Police 'Mass Retirement' Leaves Park Station Understaffed

Have you noticed fewer cops in the neighborhood? 


Chalk it up to a "mass retirement" experienced by the San Francisco Police Department last year, according to police officers with whom we've spoken. The result is that some districts, including Park Station near Upper Haight, have been understaffed in recent months as the Department works to train new recruits. 

“Last I heard, Park Station has 67 positions filled out of the 90 at capacity," Officer Alaric Wu told us via a phone interview this week. "We're just waiting for trainees to get transferred over to us.” 
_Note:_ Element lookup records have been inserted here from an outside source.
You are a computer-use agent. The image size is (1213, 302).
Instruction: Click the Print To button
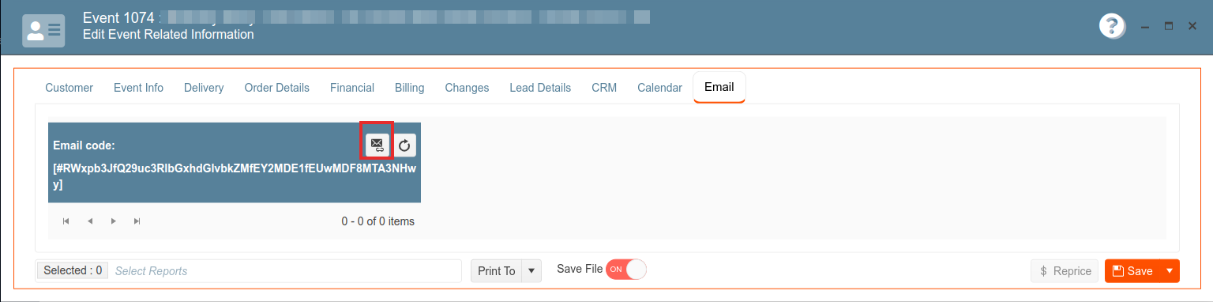pos(497,271)
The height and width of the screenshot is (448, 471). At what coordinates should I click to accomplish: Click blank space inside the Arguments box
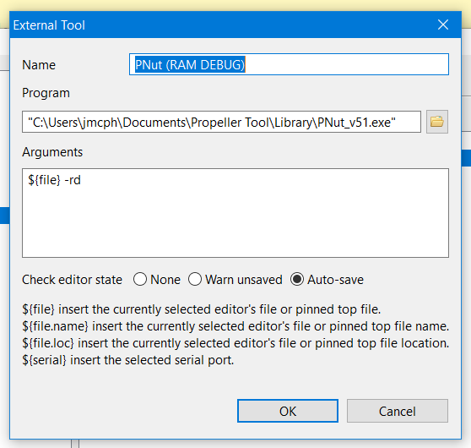(236, 222)
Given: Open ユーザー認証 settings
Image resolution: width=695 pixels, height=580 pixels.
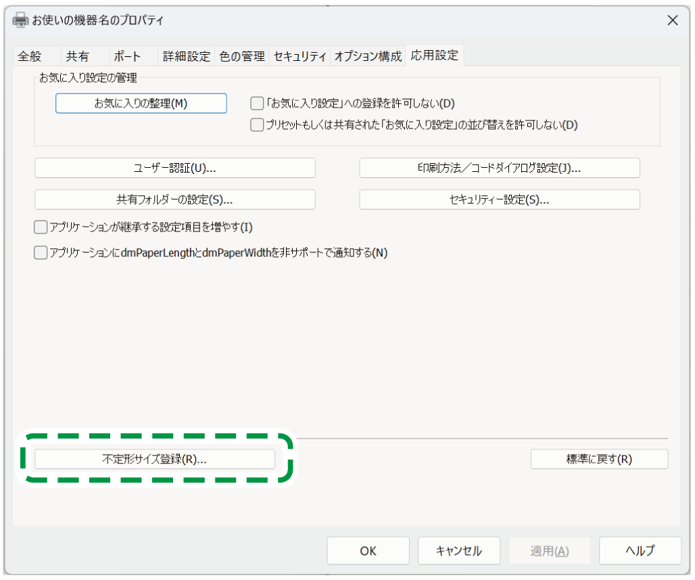Looking at the screenshot, I should (x=174, y=168).
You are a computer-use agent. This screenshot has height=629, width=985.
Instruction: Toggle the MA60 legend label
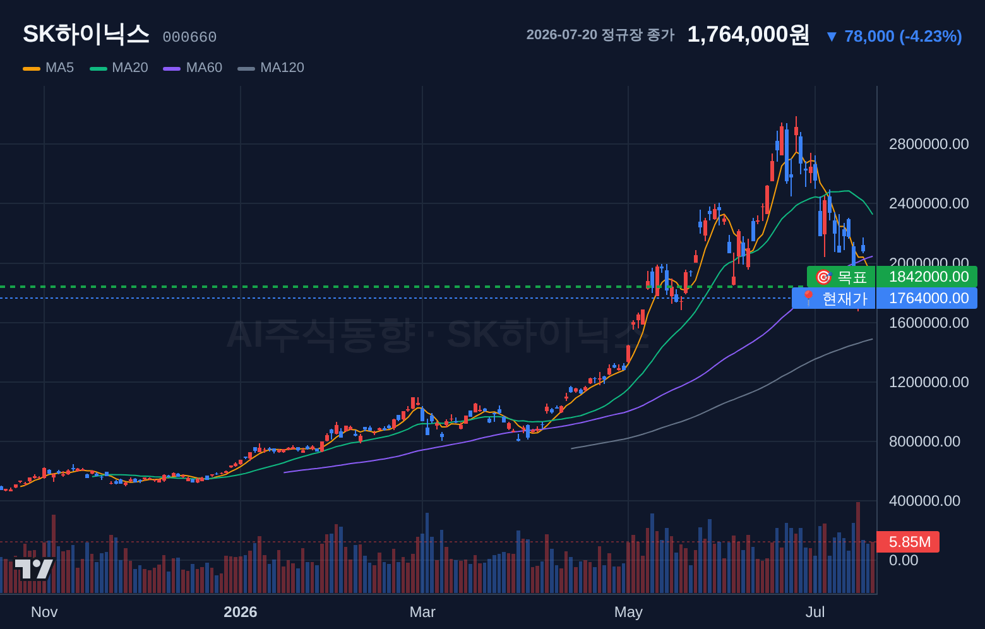pos(204,68)
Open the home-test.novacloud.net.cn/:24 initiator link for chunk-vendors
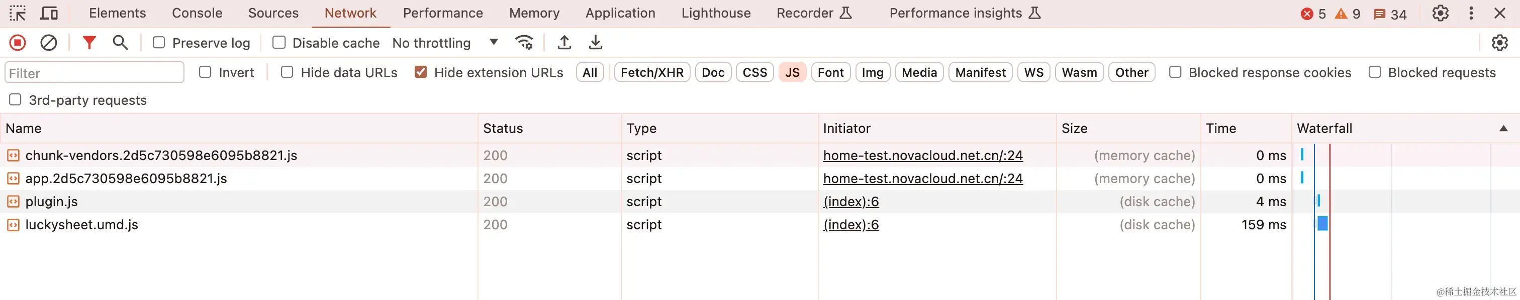Viewport: 1520px width, 300px height. (922, 156)
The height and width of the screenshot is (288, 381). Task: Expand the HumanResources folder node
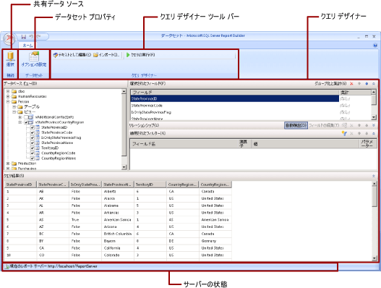point(8,96)
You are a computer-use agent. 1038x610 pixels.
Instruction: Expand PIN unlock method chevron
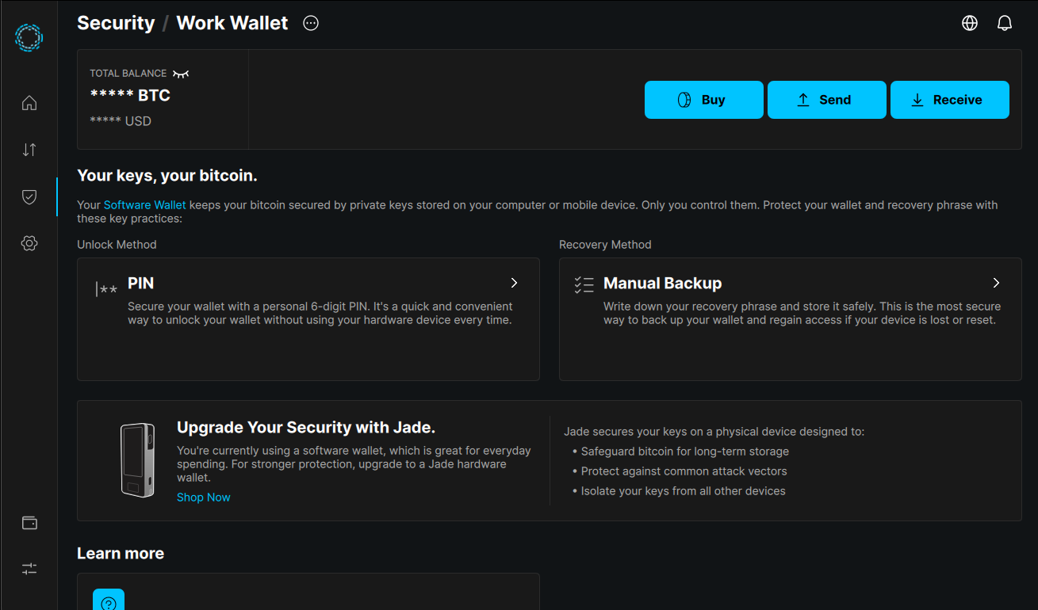[514, 283]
Officers from the station have also told some Hoodline readers that there have been even fewer officers working from the station recently—53 at one point last month, for example.

"New recruits are coming," Wu added. "But it’s seven weeks [of training] at the police academy, then six weeks in the field. Once they finish, some of them will come out to Park Station."  

The station doesn't provide recruits with field training immediately after the academy "because we don’t have the demographics, and we have fewer calls," he explained "Officers here are usually veterans—I’ve been here for 10 years, for example."  

It's unclear if crime rates have been affected by the temporarily reduced police presence. Burglaries, car break-ins, vandalism, and complaints over transient encampments in Buena Vista Park have certainly popped up recently, but these sorts of issues have been present for many years. We're still looking for statistics that could better illustrate recent activity in the area.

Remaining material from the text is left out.